_EXERCISE DIRECTIONS_
What is needed is an exact copy of every line from the one with "Open notifications bell icon" to the end of the entries below, without the pictures.

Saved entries
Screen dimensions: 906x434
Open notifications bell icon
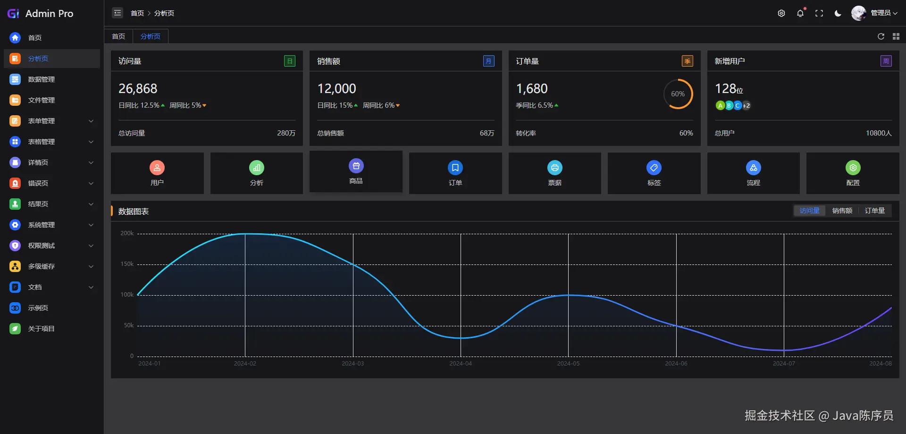[x=800, y=13]
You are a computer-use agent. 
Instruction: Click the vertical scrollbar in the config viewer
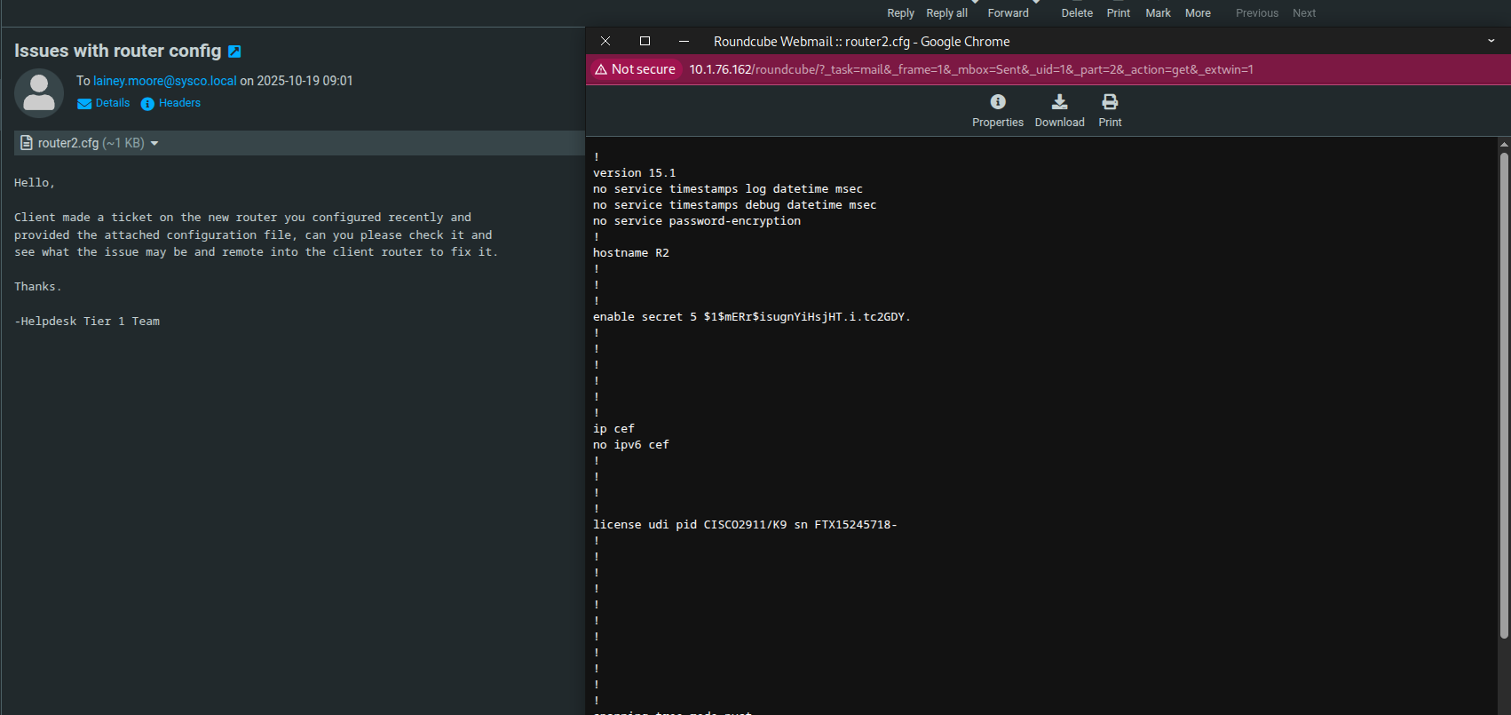[1504, 395]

_WRITTEN RESPONSE_
Open notifications bell icon
[x=800, y=13]
You are a computer-use agent. 
Instruction: Click the vertical scrollbar in the config viewer
[1504, 395]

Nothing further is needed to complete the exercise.